Starbucks is not accounted for in our consolidated. We consolidate it as part of Associates and JVs. INR 1,200+ crores of top line, which has grown at 7%, for the quarter. Yeah.
Yeah. I think that's pretty much it from the webcast. Oh, sorry. There's another question asking, "Is there any plans on entering the BPC segment?
Like I said, we've always said that we want to be a total FMCG company. Right now, we're focused on being a food and beverage company. I think we've shown our intent very clearly to grow organically and inorganically. We do think there is still a runway left there. Once we think we've exhausted the runway out here and we see a bigger opportunity in moving beyond food and beverage, we will definitely look at that.
Okay. I think there is another housekeeping question from Nida. She's asking, "Is the decline in India business EBIT margin, like, what is leading to that? Why is it declining from 15.5%-12.9%?" That's his question. It is led by the amortization charge here. Yeah.

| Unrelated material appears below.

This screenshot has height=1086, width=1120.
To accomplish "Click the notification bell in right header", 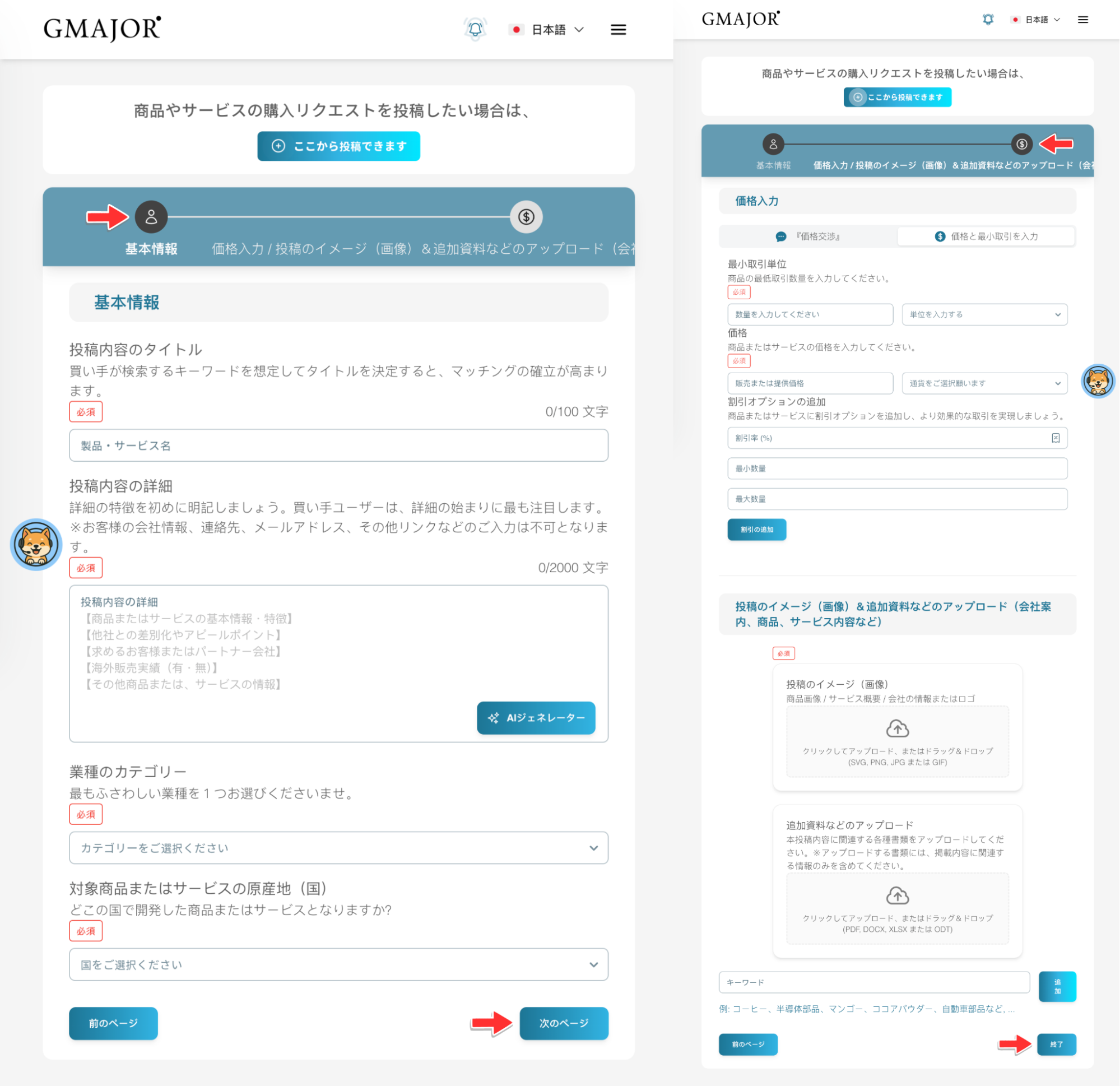I will 988,20.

Amortization of Capital Foods?
Yeah. Okay. There is one question, asking, "What would be the growth strategy for Tata Sampann moving forward?
Tata Sampann, we very clearly said that we want to be a total pantry brand. We've identified very clearly the categories that we want to play in Tata Sampann. Right now, we are in pulses, spices, and a variety of other pantry products. As we gain scale, and improve both our brand strength and therefore pricing power and our back-end procurement, we continue to improve margins on Sampann.
There is a question from Sachin asking, "When you say growth businesses will be 30% of consolidated revenue, does it also include Capital Foods and Organic India?
Yes. We have said before we did this integration we did these acquisitions, we had said, we expect growth businesses to account for 20% of our top line and growing at 30%. Just as I was saying, last quarter, we grew at 18%. Going forward with Capital Foods and Organic India, we expect growth businesses in India to be 30% of our portfolio growing at 30%.
Thank you. Thank you, Sunil. I think we've covered most of the questions, actually all of the questions from the webcast now. So yeah. With that, I think, there are no further questions in the Q&A queue as well. I would just like to take this opportunity to thank you all for joining the call. If you do have any remaining questions, please feel free to get in touch with us. Thank you.
Thank you very much, ma'am. Thank you, members of the management. Ladies and gentlemen, on behalf of ICICI Securities, that concludes this conference. We thank you for joining us, and you may now disconnect your lines. Thank you.